Other researchers had shown that GLUT2 also can transport glucosamine, but whether GLUT2 functions as a glucosamine transporter under normal conditions has not been demonstrated. Dr. Loeken thought that embryo cells may need to obtain glucosamine from the mother’s circulation. To examine the role of glucosamine, which can’t be effectively adjusted in live animals, the Loeken lab created a line of mouse embryonic stem cells with activated GLUT2 that was grown in a culture with levels of glucose that are normal in mouse blood — unlike most stem cells, which are grown in very high levels of glucose.
In their latest paper, the investigators showed that GLUT2 can move glucosamine into these stem cells, and giving the cells this sugar greatly increased their rates of proliferation, while not having much effect on the ways they differentiated into other forms of more specialized cells.
Boosting proliferation could help embryos develop normally. Early embryos are “rapidly proliferating sets of cells,” Dr. Loeken says. “They need to make more of themselves and they need to grow in size.”
Among its functions in the cell, glucosamine is needed to assist in protein processing and the creation of signaling proteins. Cells can make glucosamine from glucose, but that takes away critical resources from energy production and building blocks for cell growth. “If a cell can’t take up glucosamine, it will sort of starve,” she says, so GLUT2 is critical. Additionally, she says, her research suggests that glucosamine, under some conditions, may be considered an essential nutrient for embryonic cells.
However, the GLUT2 protein also can play a destructive role if the maternal blood has high levels of glucose. “GLUT2 is not a very good glucose transporter under normal conditions, but when glucose levels are high it transports glucose very efficiently,” Dr. Loeken points out. “So if the mother has diabetes, it could allow the embryo to act like a glucose sponge.”

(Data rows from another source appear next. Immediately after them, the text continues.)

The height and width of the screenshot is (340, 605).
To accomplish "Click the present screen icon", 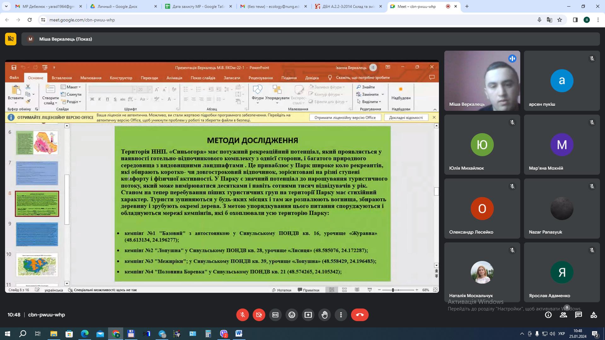I will tap(308, 315).
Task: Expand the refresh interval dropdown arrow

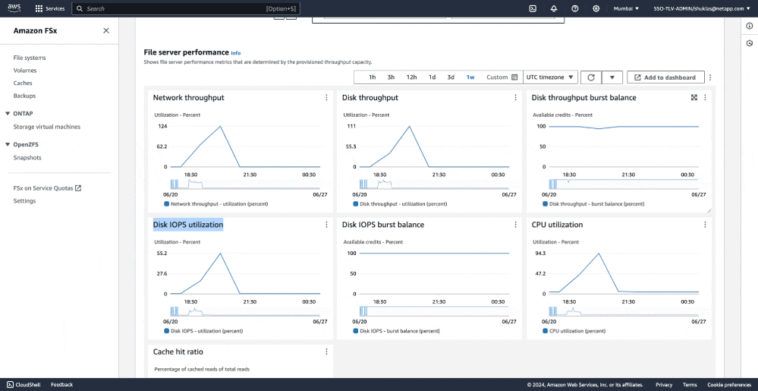Action: click(613, 77)
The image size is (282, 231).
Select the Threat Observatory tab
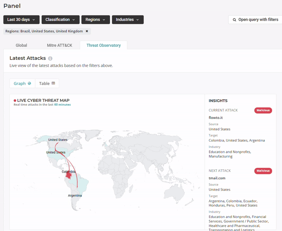click(103, 45)
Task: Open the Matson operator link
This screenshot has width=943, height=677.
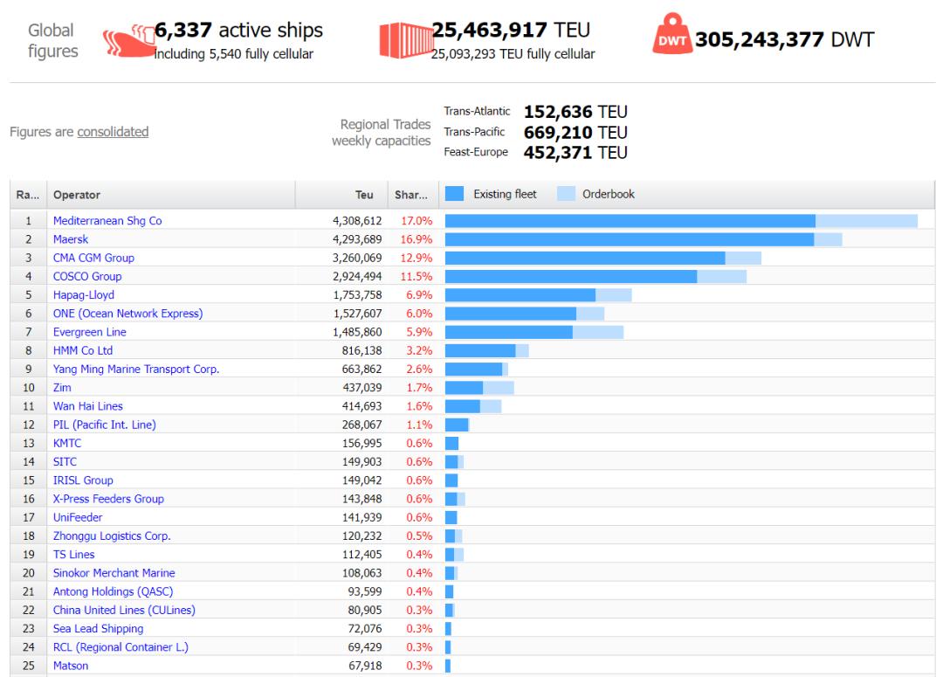Action: click(x=71, y=666)
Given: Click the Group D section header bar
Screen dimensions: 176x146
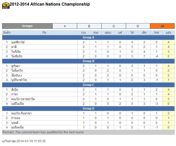Looking at the screenshot, I should click(x=88, y=109).
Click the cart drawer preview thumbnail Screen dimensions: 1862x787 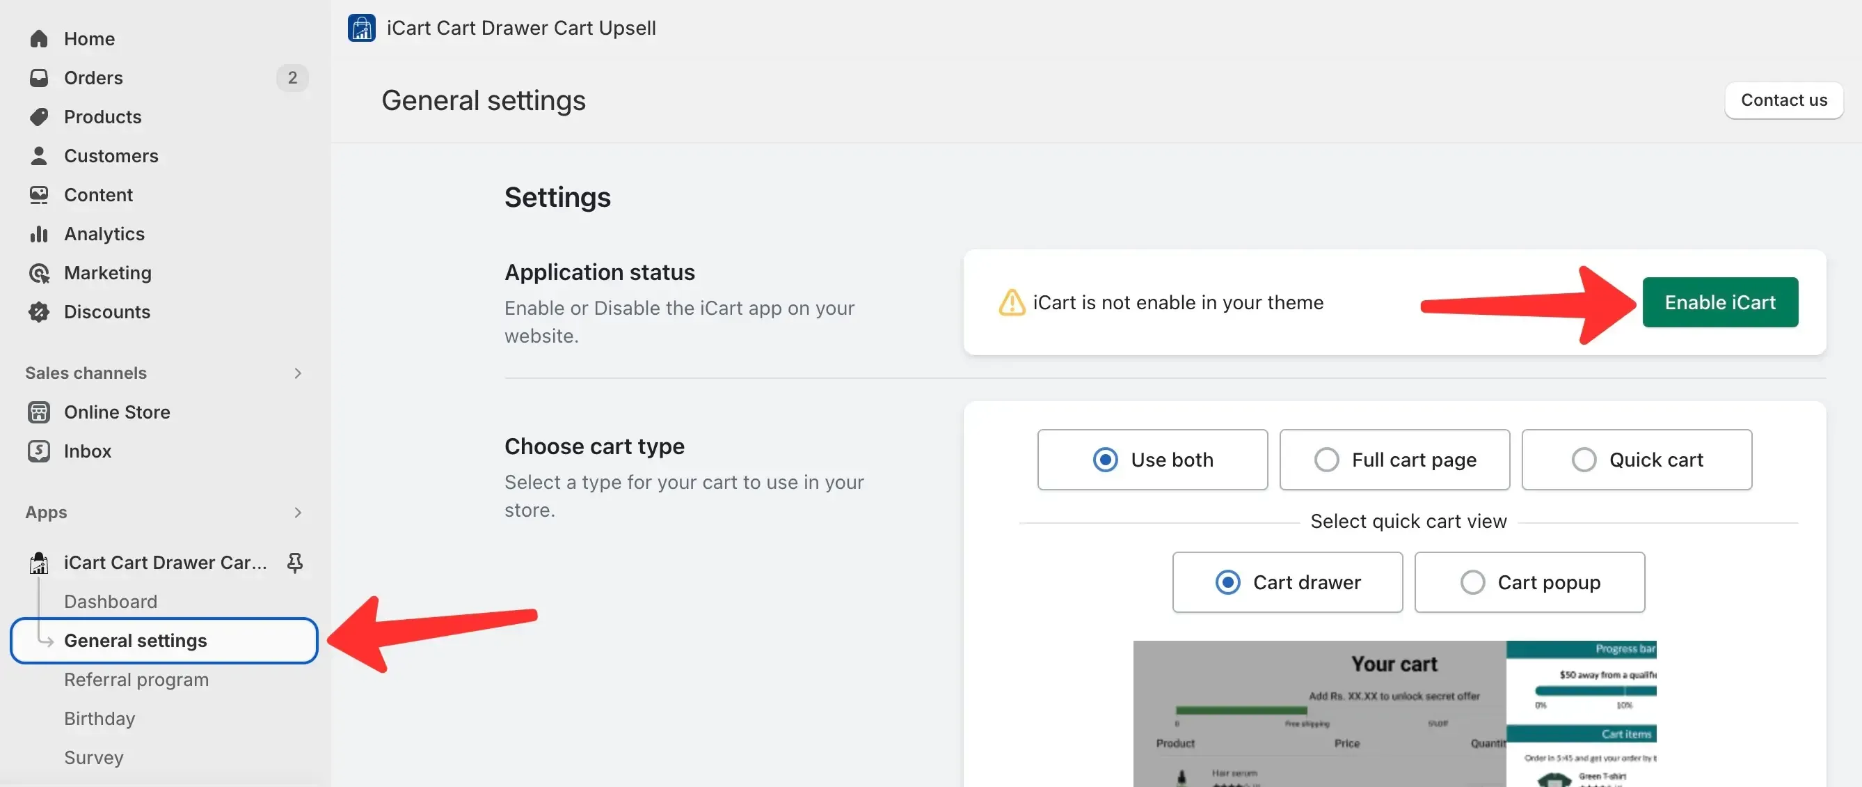coord(1394,713)
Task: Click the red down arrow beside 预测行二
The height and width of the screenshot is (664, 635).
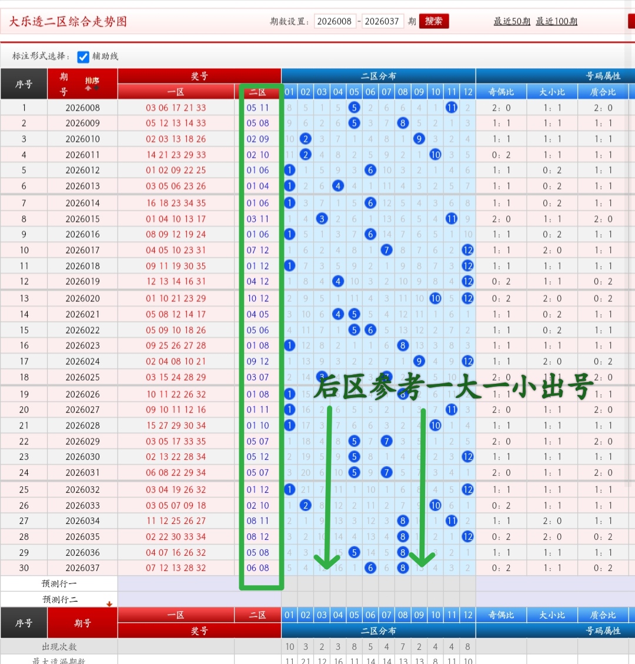Action: [x=109, y=603]
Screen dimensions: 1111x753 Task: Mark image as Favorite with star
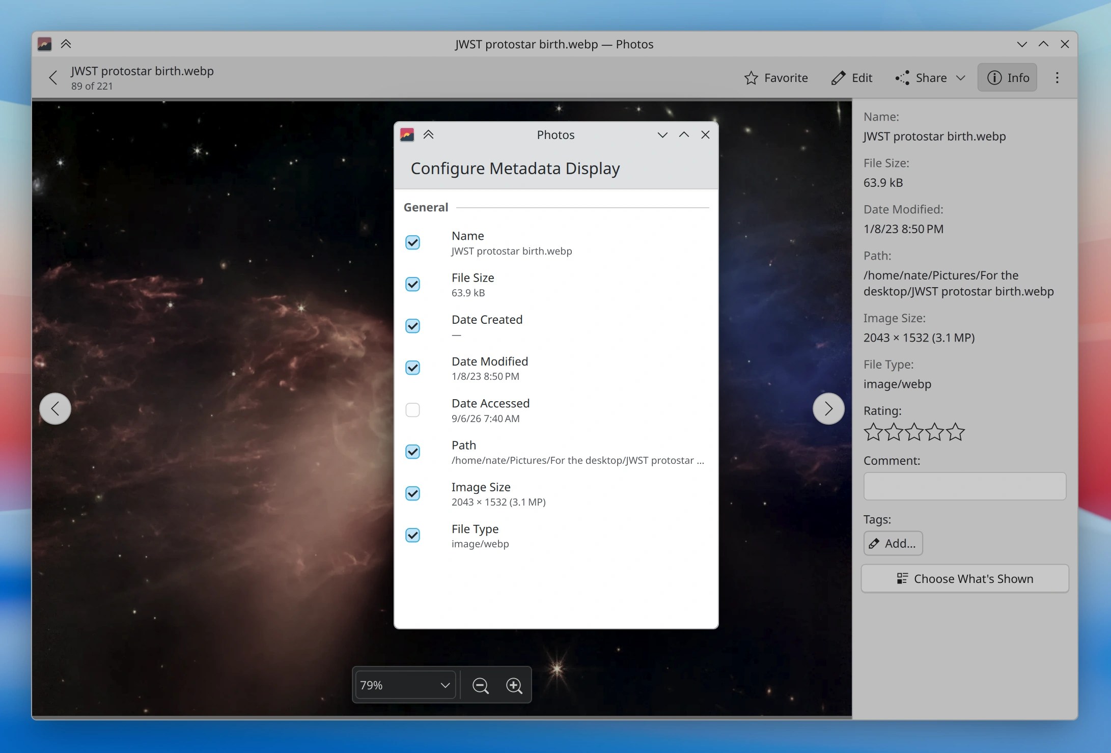point(775,78)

Her earlier research in mice embryos revealed that exposure to high blood glucose levels for a little as one day can produce a high rate of defects in the neural tube, the predecessor to the brain and spinal cord.
“Additionally, at high glucose concentrations, transport of glucosamine is significantly inhibited,” Dr. Loeken adds. “This suggests that the adverse effects of high glucose on embryos are not just that more glucose is getting into cells, but also that less glucosamine is being taken up. Therefore, the beneficial effects of glucosamine on growth may be compromised.”
Dr. Loeken cautions that no one has yet shown whether GLUT2 is expressed in human embryos, although research by other investigators has shown a correlation between mutations of GLUT2 in humans and risk of neural tube defects.
Her work also suggests that the high proliferation ability of mouse embryonic stem cells created in normal levels of glucose with activated GLUT2 may help to point the way for generating stem cells for future regenerative medicine treatments.
Most researchers now engineering embryonic stem cells or embryonic-like “induced pluripotent stem cells,” with either mouse or human cells, grow them in glucose levels that are much higher than is normal in the body. That means that the metabolism of these new cells doesn’t match the conditions the cells may find at the organ they are meant to repair
Today, glucosamine tablets are sold for joint pain, but they are not recommended for pregnant women, a point that Loeken stresses. Glucosamine mechanisms in humans are not fully understood, and there are unfavorable effects when glucosamine levels get too high. Even if adding small amounts of glucosamine eventually might be proven to be helpful, achieving the right levels in a pregnant woman’s blood “would be a delicate balance,” she says.